• [Exercise directions] Copy out every line of the records below word for word, leaving out the pictures.
>> BEGIN
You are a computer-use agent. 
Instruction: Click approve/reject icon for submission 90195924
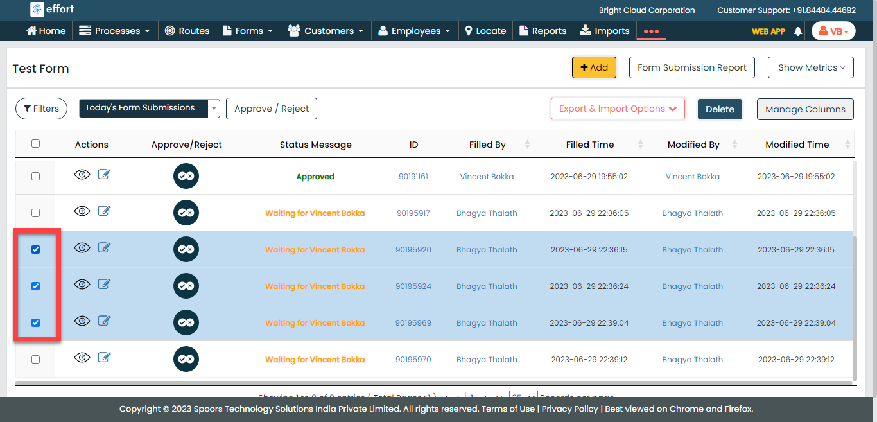[186, 286]
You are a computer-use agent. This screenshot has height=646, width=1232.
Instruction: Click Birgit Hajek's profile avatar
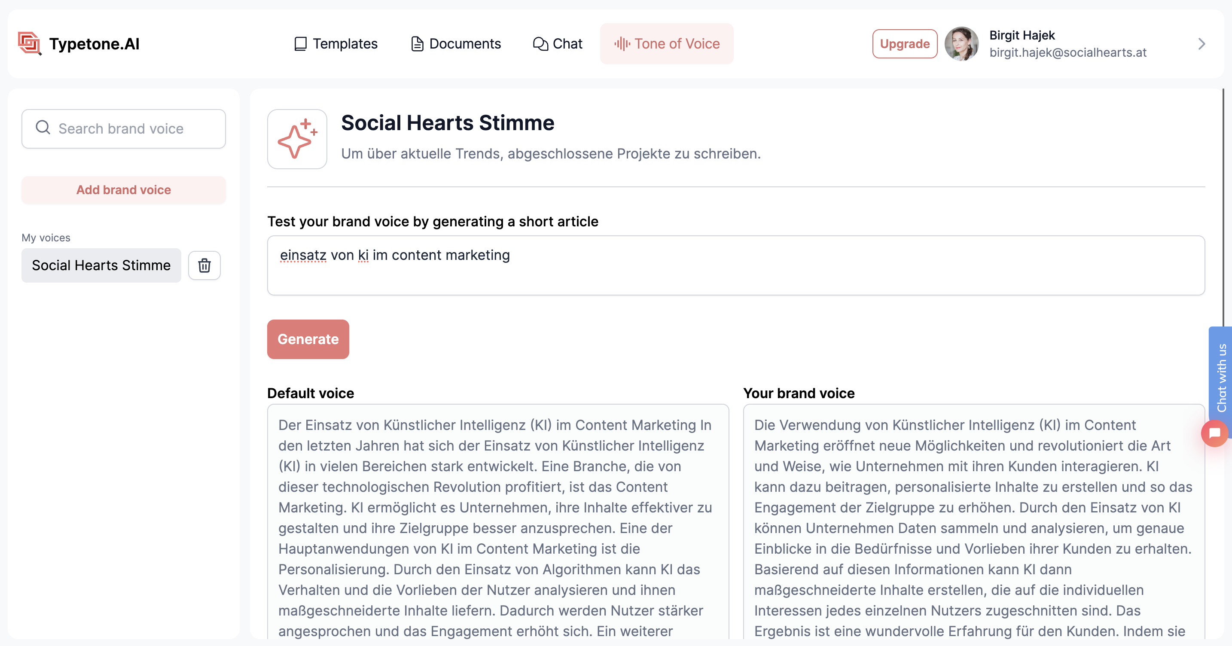(961, 44)
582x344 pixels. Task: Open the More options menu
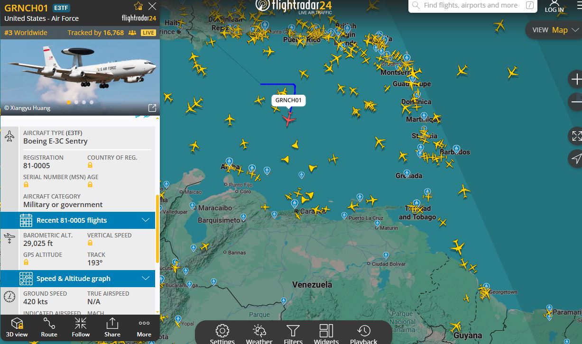pyautogui.click(x=144, y=327)
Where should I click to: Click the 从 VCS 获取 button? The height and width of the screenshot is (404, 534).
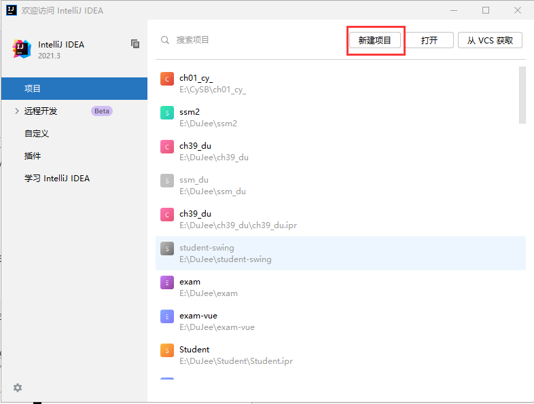(490, 41)
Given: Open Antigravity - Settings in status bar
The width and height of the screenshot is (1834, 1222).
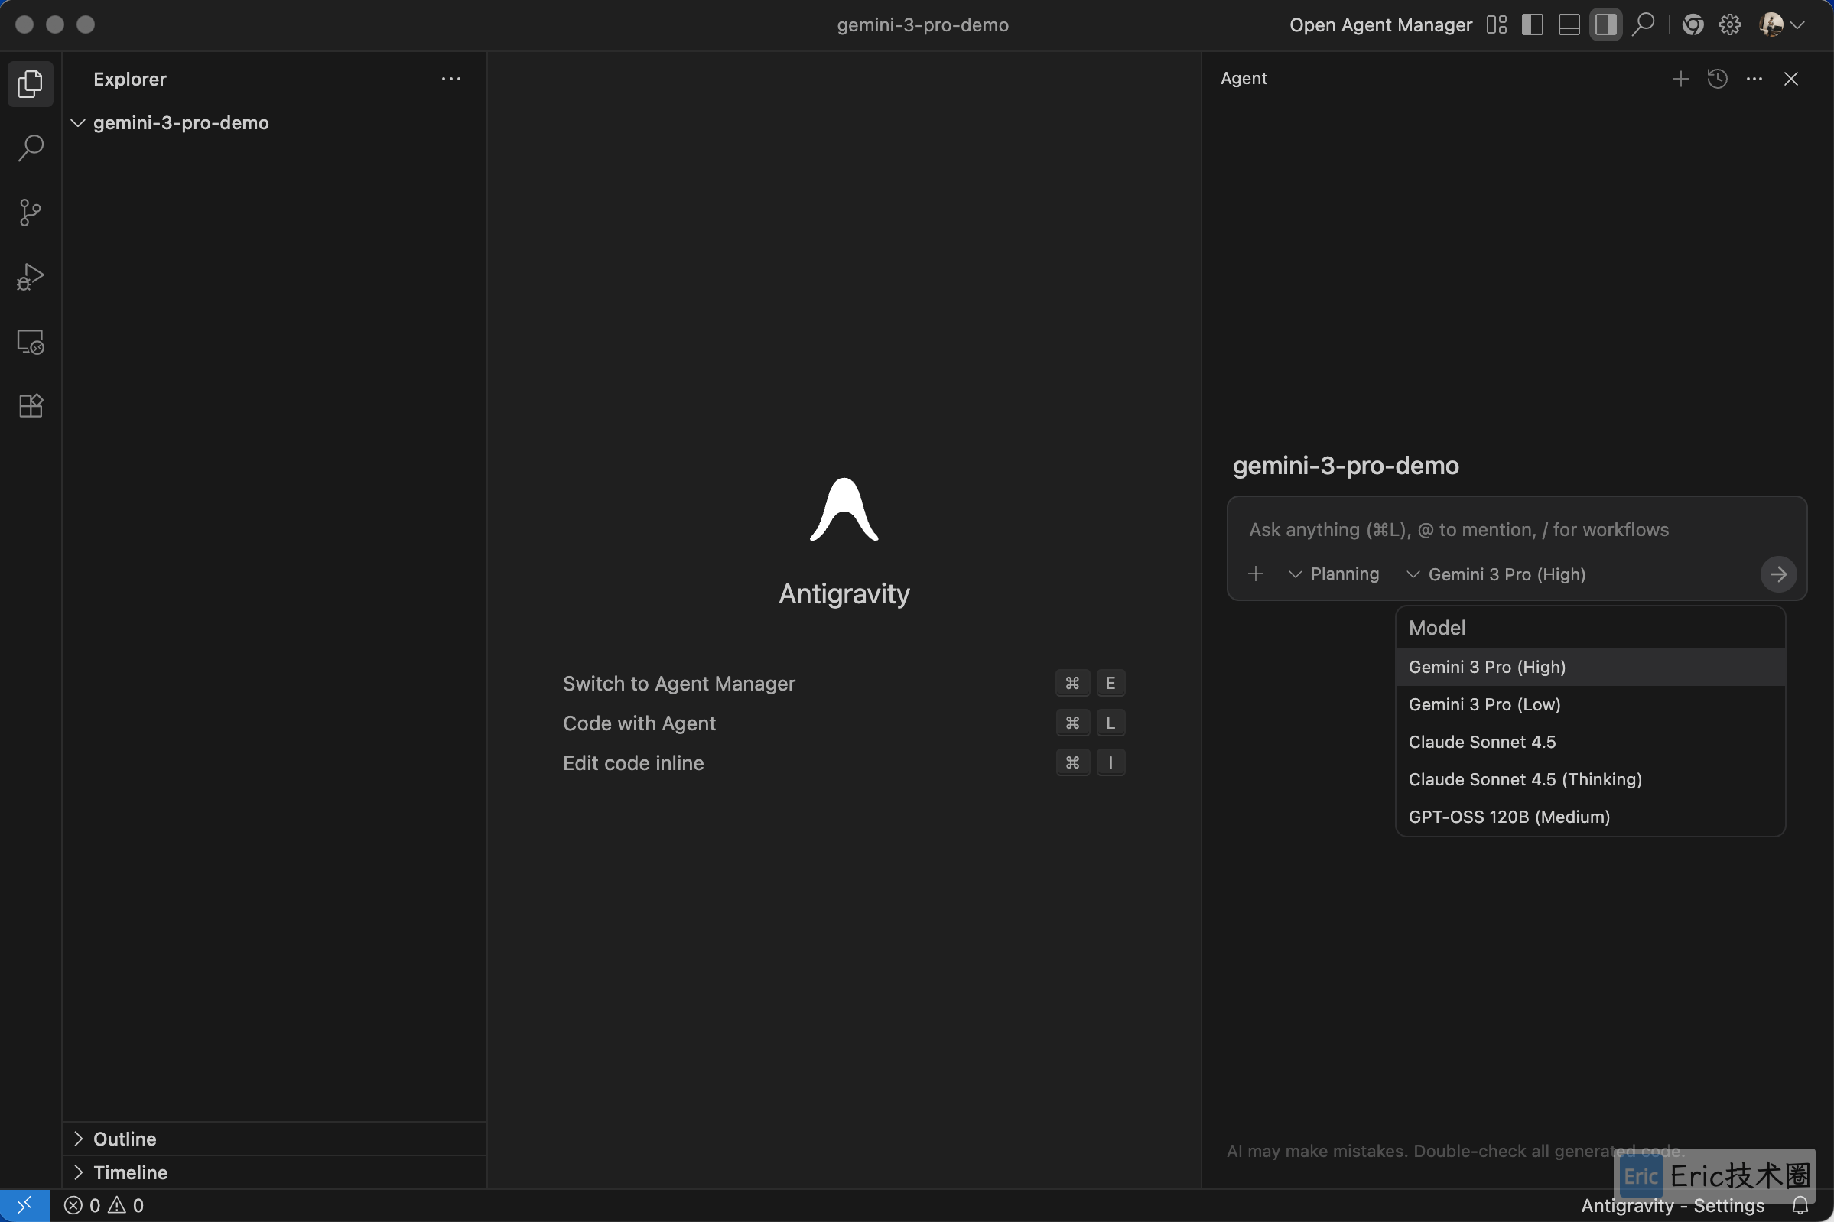Looking at the screenshot, I should [x=1672, y=1205].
>> END
• [Written response]
You are a computer-use agent. 
Instruction: Click approve/reject icon for submission 90195924
[186, 286]
You are a computer-use agent. This screenshot has height=646, width=1232.
Instruction: Click Birgit Hajek's profile avatar
(961, 44)
582x344 pixels. Task: Open the More options menu
pyautogui.click(x=144, y=327)
Where should I click to: Click the 从 VCS 获取 button? The height and width of the screenshot is (404, 534).
(490, 41)
Given: Open Antigravity - Settings in status bar
The width and height of the screenshot is (1834, 1222).
Looking at the screenshot, I should [x=1672, y=1205].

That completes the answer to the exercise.